湯川泰佑輝(THE DIGEST編集部)

2022.12.06

羽生は故郷である東北で開催したアイスショーに特別な思いを込めていた。写真:田中研治(The Digest写真部)

羽生は故郷である東北で開催したアイスショーに特別な思いを込めていた。写真:田中研治(The Digest写真部)

 宮城県仙台市出身の羽生にとって、“3.11”は切っても切り離せない出来事だ。先の見えない暗闇のなか、「スケートを続けてもいいのだろうか」と当時16歳の彼は感じていたが、周囲はスケートを提供する場所をできる範囲で提供してくれた。

 その恩義を、羽生は今でも大事にしており、「そういう地で作って頂けたプログラムを、またこの地でできたことはすごく自分にとっても感慨深いものがありました。実際に震災があって、すぐに作ったプログラムたちだったので」と、この公演で『悲愴』、『ロミオ+ジュリエット』を演じた特別な理由を振り返る。

「月日がどれだけ経ったのかということと、また改めて自分自身もこのプログラムに触れることによって、皆さんに触れてもらうことによって、少しでも震災を思い出したり、思い出して苦しんで頂くのはちょっと申し訳ないなと思いつつも、でも、それがあるからこそ、今があるんだって思って頂けるようにしました」

 羽生は遠くを見つめて言葉を選びながら、「少しでも何か、自分の演技を見て消化したり、逆にそれを思い出して悼んだり。それが良いことなのか悪いことなのかはちょっと分からないですけど、少しでも何かしらの気持ちが灯るきっかけとしての演技をしたいなと思いました」と、“故郷”である東北へ想いが存分に詰まったプログラムたちを滑った。
 
 最終公演の最後には、ファンへサプライズ発表があった。2023年2月26日に、東京ドームで一夜限りのアイスショーを開催。もちろん、今回も単独だ。
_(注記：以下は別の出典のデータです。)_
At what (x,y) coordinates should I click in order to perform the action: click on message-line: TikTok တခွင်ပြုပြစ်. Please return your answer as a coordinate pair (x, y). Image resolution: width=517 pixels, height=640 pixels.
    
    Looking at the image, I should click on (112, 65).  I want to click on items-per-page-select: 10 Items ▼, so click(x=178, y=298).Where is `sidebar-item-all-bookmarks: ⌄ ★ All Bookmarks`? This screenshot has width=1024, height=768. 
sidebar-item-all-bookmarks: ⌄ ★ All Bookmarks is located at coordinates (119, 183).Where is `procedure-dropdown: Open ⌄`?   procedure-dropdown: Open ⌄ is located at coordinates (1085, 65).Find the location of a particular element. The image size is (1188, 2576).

「初めてスケーターとして東京ドームでの公演ということで、正直すごい緊張しています。(東京ドームも)一人でやるつもりです」と羽生は語る。タイトルは、『GIFT』。羽生が紡ぐ物語の新章は、ファンへの恩返しとなる「贈り物」を意味する。

「自分の物語は、恩返しから始まるかなと思って。贈り物として『GIFT』というタイトルを付けました。物語自体が皆さんへの贈り物になってほしいですし、またその物語に含まれている自分のプログラムたちが、皆さんへのギフトになればと思います」

『プロローグ』は氷上にプロジェクションマッピングを投影し、幻想的な画を表現した。『GIFT』では、一体どんな構成になるのだろうか。

「普通のアイスショーとはまた違って、物語が主体としてあって。その中に僕のプログラムたちが、いろんな意味をもって存在している絵本のような物語。そんな感覚で見て頂けるスケートになっていると思うので、ぜひ期待していただければと思います。『GIFT』に込めた思いは、今までアマチュア時代をやっていくにあたって、いろんな支え方を皆さんにして頂けたと思っているので。そういう方々への恩返しです」

 稀代のスケーターは、これからも誰も踏み入れたことのない領域へチャレンジを続ける。